▶ _WHAT THE TASK ASKS_: The records below hold a stretch from the line with "Viewport: 644px width, 250px height." through the line with "Given: Open Filter by payment method dropdown"; return exactly those lines, ends included, and nothing more.

▶ _DATA RECORDS_:
..............................

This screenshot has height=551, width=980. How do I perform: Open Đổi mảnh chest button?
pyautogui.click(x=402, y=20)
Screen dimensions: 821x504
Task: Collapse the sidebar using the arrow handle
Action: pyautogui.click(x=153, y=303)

..............................

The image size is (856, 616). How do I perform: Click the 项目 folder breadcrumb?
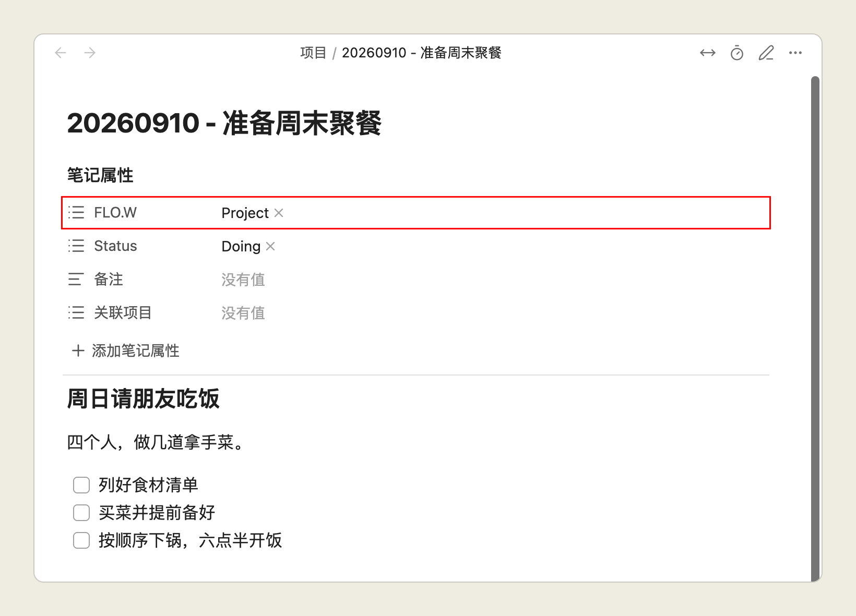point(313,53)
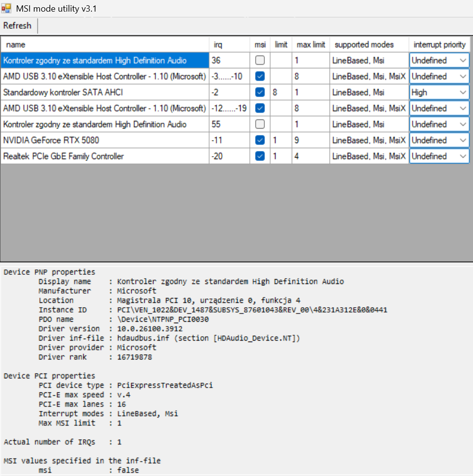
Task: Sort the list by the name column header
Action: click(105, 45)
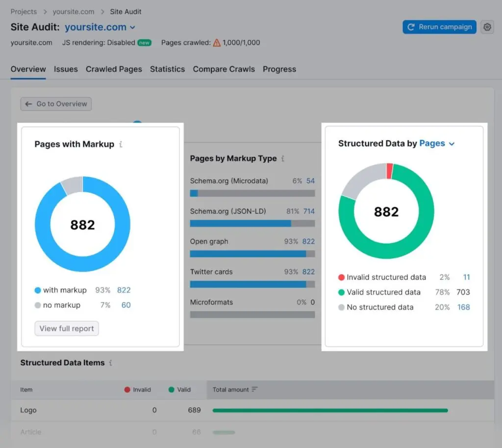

..............................

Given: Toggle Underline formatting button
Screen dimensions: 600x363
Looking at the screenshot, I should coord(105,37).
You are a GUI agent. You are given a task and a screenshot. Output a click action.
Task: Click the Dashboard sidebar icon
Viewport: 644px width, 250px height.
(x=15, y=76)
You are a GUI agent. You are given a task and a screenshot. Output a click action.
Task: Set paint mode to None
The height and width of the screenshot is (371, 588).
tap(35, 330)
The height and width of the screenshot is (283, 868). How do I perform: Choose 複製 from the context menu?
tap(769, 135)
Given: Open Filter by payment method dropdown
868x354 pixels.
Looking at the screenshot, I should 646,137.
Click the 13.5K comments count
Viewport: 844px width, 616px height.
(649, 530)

..............................

▶ _WORKED SOLUTION_:
Viewport: 644px width, 250px height.
(x=15, y=76)
You are a GUI agent. You are given a task and a screenshot. Output a click action.
Task: Set paint mode to None
The height and width of the screenshot is (371, 588).
tap(35, 330)
The height and width of the screenshot is (283, 868). How do I perform: Choose 複製 from the context menu?
tap(769, 135)
Given: Open Filter by payment method dropdown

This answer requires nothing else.